I really enjoyed the setting of this book and getting to see the working of the Royal Court complete with its mix of glamour, scandal and political manoeuvrings. The story itself unfolds as a mystery as Mercia tries to work out who the spy is by getting close to other women in court and trying to find out more about them.

As a side note the story also looks at the role Britain played in the slave trade by looking at the Stuart fashion of women having a Black African Slave as almost an accessory to accompany them to show off their status and wealth. This fascinated me because the racist ideas behind it are so awful but equally one of the reasons why Britain managed to gain such wealth as its Empire grew.
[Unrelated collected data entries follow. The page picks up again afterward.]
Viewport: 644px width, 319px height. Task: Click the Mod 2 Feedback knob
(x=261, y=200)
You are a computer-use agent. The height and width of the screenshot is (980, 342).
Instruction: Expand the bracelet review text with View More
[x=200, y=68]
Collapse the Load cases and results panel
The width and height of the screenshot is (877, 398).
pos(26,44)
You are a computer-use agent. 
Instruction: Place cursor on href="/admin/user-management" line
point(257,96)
All in all a story I thoroughly enjoyed and a series I have loved and would thoroughly recommend.

If you want to pick up a signed copy of this book the ever wonderful Goldsboros Books has copies here 

Not read the rest of the series?

The treacherous times of the Restoration are brought to startling life in an exciting new historical crime series 1664. Four years after Charles II is restored to the throne, Mercia Blakewood stands to lose everything: her father to the executioner's axe, her freedom to her treacherous uncle, her son to his resentful grandparents. But when her father leaves her a cryptic message in his last speech, she seizes her chance to fight back. With would-be lover Nathan Keyte and unlikely new friend Nicholas Wildmoor, Mercia must unravel her father's mystery to find a great prize long thought lost, striving to recover the King's stolen birthright in the hope of reclaiming her own. From London's bulging metropolis to the forests of Manhattan she will contend with murder, intrigue and lust, fighting for her future and her life as the town of New York is born.  
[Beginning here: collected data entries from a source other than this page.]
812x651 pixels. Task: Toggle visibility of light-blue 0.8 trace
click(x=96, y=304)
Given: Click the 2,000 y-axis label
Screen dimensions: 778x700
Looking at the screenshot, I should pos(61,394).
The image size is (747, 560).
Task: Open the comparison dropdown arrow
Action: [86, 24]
 Book one ‘Birthright’, is currently just £5.99 on the Allison & Busby website or available in a beautifil signed edition via Goldsboro Books


Following adventures she would sooner forget in the newly renamed New York, Mercia Blakewood is hopeful that she has gained the leverage with the king she needs to reclaim her family's home back in England. The breathtaking new world piques her curiosity and a burgeoning friendship with Clemency Carter, a local medicine woman, prompts Mercia to delay her return. Navigating an unknown landscape, the aftershocks still felt of revolution and restoration, and the uneasy relationship between the Puritan settlers and native Indians, proves complex. But when the virgin forests of New England are tainted by murder, Mercia will not rest until the killer is brought to justice.

If you're still feeling the pinch after Christmas both books should be available at your local library, which is where I first discovered the series, or many library services will allow you to request they buy titles in.